May
09
2006

Auf der Emeraude durch die Halongbucht

Wir starten früh um 8.30 Uhr am Hotel in Hanoi und verlassen die sonntäglich leere Stadt in Richtung Halongbucht. Dank der neuen Autobahn ist das nun in drei statt fünf Stunden möglich. Unser Guide Dong lässt uns zwischendrin zwei Mal Halt machen: Zum einen an einem malerischen Reisefeld (Foto, Foto), zum anderen an einer Toursitenfabrik – Handicrafts sind nicht unser Ding, deswegen hetzen wir durch, trinken einen Vietnamese Tea (der ein eher bitterer Grüner Tee ist) und machen uns weiter. Sollte Dong vom Farbrikbesitzer Provision fürs Hinbringen bekommen, hat er Glück gehabt – wenn es Prozente auf den Preis gibt, wohl nicht.

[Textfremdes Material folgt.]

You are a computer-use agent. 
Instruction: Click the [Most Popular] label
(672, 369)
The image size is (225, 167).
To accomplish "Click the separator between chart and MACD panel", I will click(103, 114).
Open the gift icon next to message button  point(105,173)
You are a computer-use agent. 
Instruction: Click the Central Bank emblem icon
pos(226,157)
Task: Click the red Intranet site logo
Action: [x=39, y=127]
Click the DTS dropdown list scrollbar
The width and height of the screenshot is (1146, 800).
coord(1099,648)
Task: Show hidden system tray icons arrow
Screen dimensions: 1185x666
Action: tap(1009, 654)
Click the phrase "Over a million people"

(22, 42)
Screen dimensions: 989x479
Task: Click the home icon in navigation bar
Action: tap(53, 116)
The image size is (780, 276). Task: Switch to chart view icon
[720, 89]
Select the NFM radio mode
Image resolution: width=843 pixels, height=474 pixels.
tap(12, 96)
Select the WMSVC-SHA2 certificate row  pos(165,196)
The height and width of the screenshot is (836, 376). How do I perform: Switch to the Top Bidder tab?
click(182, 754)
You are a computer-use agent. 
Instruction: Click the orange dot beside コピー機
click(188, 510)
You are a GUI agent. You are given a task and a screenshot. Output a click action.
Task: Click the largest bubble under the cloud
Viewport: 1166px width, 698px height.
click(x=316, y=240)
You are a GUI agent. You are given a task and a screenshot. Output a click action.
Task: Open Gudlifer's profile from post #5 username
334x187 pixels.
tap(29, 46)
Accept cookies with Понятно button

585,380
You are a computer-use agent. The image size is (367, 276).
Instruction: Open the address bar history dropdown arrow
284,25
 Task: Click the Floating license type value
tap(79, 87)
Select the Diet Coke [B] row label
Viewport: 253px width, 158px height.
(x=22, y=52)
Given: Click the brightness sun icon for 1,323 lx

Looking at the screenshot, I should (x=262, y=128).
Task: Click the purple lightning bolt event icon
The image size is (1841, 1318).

In der Halongbucht besteigen wir unser Boot. Man kann hier Daytrips machen oder wie wir auf dem Schiff – der Emeraude – übernachten. Die Emeraude gab es schon um die Jahrhundertwende – der jetzige Besitzer entdeckte ein Foto eines Raddampfers und ließ diesen nachbauen. Das Schiff hat etwa 20 Kabinen, ist mit Holzboden ausgelegt und überhaupt sehr liebevoll ausgebaut. Es gibt Lunch und Dinner mit wunderbarem Buffet (auch wenn Buffets sonst nicht so unser Fall sind), außerdem einen Höhlenbesuch und wer will, kann auch baden und Kajak fahren. Wir belassen es bei der imposanten Tropfsteinhöhle und lassen uns lieber massieren. Kurz vor dem Essen lernen wir dann noch Springrolls machen – die frischen, nicht die gebackenen.
Das Schiff ankert derweil zwischen den Hügeln, die aus dem Meer fast unwirklich aufragen und schaukelt uns in den Schlaf. Am nächsten Morgen wird am Oberdeck Tai-Chi angeboten. Um 9.30 Uhr kommen wir wieder an Land. Es geht zruück nach Hanoi wo der Nachtzug nach Sapa auf uns wartet.